19

523 57 0
                                    

"Kita semua keluar!" Para narapidana bersorak gembira, satu persatu dari mereka mengambil senapan yang tergeletak dan ditinggalkan begitu saja oleh pemiliknya.

"Kita harus menangkap salah satunya dan mendengarkan mereka." Minjee duduk di sebelah Aesol begitu lelaki yang sedari tadi menjadi tumpuannya menuntun dia untuk duduk. Ia memperhatikan para narapidana yang menggila sambil berdecih pelan. Ekspresinya langsung berubah begitu narapidana yang berlagak seperti pemimpin berbalik sembari mengoceh sambil menunjuknya juga Aesol.

"Mereka tidak tampak seperti teman sekolah biasa, tapi aku tidak tau apa kisah mereka." Aesol mendongak menatap narapidana yang terlihat dekat dengan Minjee. Pandangan mereka bertemu, namun lelaki itu lebih dulu memutuskan pandangan mereka dan beranjak dari tempatnya.

"Mari kita berpisah.
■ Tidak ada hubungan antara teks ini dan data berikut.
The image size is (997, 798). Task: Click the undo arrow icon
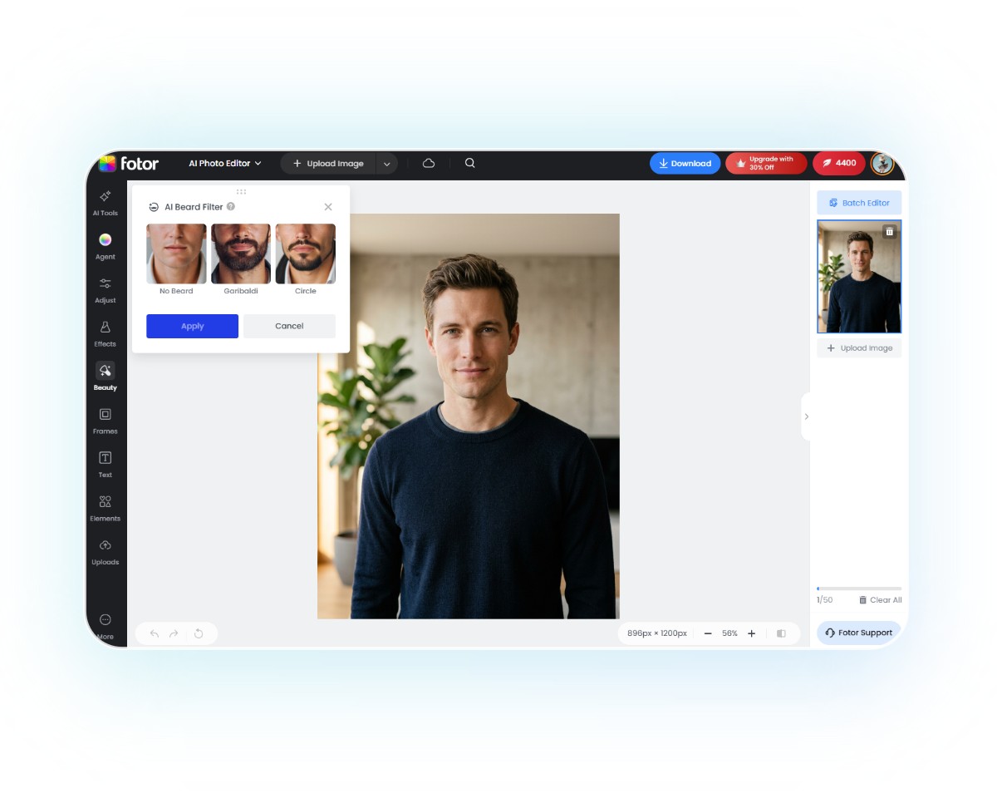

Pintunya tidak terkunci dan tidak ada masalah." Aesol menoleh memandangi wajah Minjee yang ternyata tengah menaruh atensi pada orang-orang dewasa yang sibuk beradu mulut. "Minjee," panggilnya namun sepertinya Minjee tak mendengarkannya.

"Aku tidak peduli dengan anak-anak, jadi, bunuh mereka semua. Bawa para gadis saja. Siapa namanya tadi? Benar, Bora. Pastikan dia tidak disakiti. Dia orang yang harus kubesarkan. Sudah lama dan aku bersemangat. Aish, sial."

Minjee berdecih pelan, ia mengusap atas bibirnya yang entah sejak kapan hidungnya mengeluarkan darah. Para lelaki itu sibuk dengan omongan sampahnya tanpa tau bahaya sedang mengintai mereka. Seorang narapidana melangkah mendekat, dia adalah orang yang berbicara tanpa henti seolah tak memahami tanda titik dan koma dalam sebuah kalimat.

"Kau bisa ambil yang itu jika mau. Dia terlalu penurut, membosankan." Kalimat yang terdengar seperti omong kosong itu membuat Minjee semakin yakin jika mereka adalah manusia-manusia tak berakal.

"Ah, benar. Dia yang menyebabkanmu masuk penjara, bukan? Apa kau masih menginginkannya? Jika iya, ambillah, kalian juga terlihat cocok." Minjee hanya diam, ia berpikir dimana letak kecocokan antara dirinya dengan lelaki gila itu? Jika dilihat dari segi manapun tidak ada yang cocok antara dia dan lelaki itu menurutnya.

Minjee berjalan bersama laki-laki yang mencengkeram pergelangan tangannya, mereka melangkah keluar entah kemana. Namun, tak lama mereka berbelok, berpisah dari lelaki berambut uban juga lelaki yang tengah menatap sekitar penuh waspada.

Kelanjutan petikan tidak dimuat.